Song Anh Nguyen ’12 organizes jeans at her VF Corporation internship. Nguyen was selected from a pool of national competitors to design a collection of business denim that is currently being sold online.

Apparel designer Song Anh Nguyen ’12has a unique approach – challenging herself to create harmony from two conflicting elements. A modern aesthetic with a vintage look, for instance. Or an industrial design blended with natural elements. When she won a national competition held by VF Corporation, the world’s largest apparel company, two more opposites united: a young woman who rarely wore denim was selected to design the next great pair of jeans.

“I tend to wear dressier styles, but I’ve come to wear jeans a lot more now,” she says. Jeans have become a big part of her career, now that she has created a denim design that’s turning heads and is available for sale online to VF’s global e-commerce market.

Song’s winning design for Wrangler’s Next Blue contest holds true to her creative approach. Marrying the comfort and ease of denim with a tailored, business style, her jeans give career men and women a professional denim look that they can wear to the office.

Song was also an intern for VF’s Riders by Lee brand. “It’s not just about the designs. You have to think about the consumers. VF helped me understand the business side and complemented what I learned in my apparel classes,” she says. “I realized there are consumers we had not thought of before, people who have a hard time finding jeans that are appropriate for work.”

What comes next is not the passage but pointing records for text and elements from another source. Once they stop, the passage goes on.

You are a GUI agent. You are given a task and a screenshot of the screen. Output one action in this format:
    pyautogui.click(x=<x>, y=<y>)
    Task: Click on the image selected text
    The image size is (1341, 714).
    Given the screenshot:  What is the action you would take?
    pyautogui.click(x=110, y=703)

Recycled design, fresh perspective
Community members are another important segment to Song. One person in particular helped shape that mindset: Professor Melanie Carrico. One of Carrico’s assignments called for her students to experiment with materials other than fabric. Song was inspired by a rice bag, but she didn’t have enough bags to complete her design. Carrico reached out the people behind the Out of the Garden project, an organization that feeds local school children and their families. More rice bags were donated to Song’s design, and as a result, Song was able to bring more attention to their cause.

“She put the idea in my head that we, as designers, can reach out more to our community. Plus, her methods make you want to try harder and do better. I liked having tougher teachers because I don’t want to settle for less.”

Song doesn’t settle. She goes out of her way to integrate meaning into her work. Collaboration and relationships are important to her, and you see it in more than her personal design mission to harmonize two conflicting entities. It’s in smaller instances as well. During her senior year when she was vice president of THREADS, the Consumer, Apparel, and Retail Studies student organization, she reached out across campus to find models for the fashion show. “I didn’t want to limit it. I knew MFA dancers or musicians would add so much to the event.” Indeed. When MFA dancers Kimberly Wilson, Caroline Gray, Leslie Noble began moving down the runway, energy shifted in the ballroom.

Now that Song has graduated, she’s leaving her options open and says she is ready to go wherever she can find more experience and challenge. Her inspiration comes from her parents, who emigrated from Vietnam to America when Song was 6 years old. “They gave up everything for us and they worked a lot of hard jobs when they came here. With everything I do, I think of them, and that pushes me to keep going.”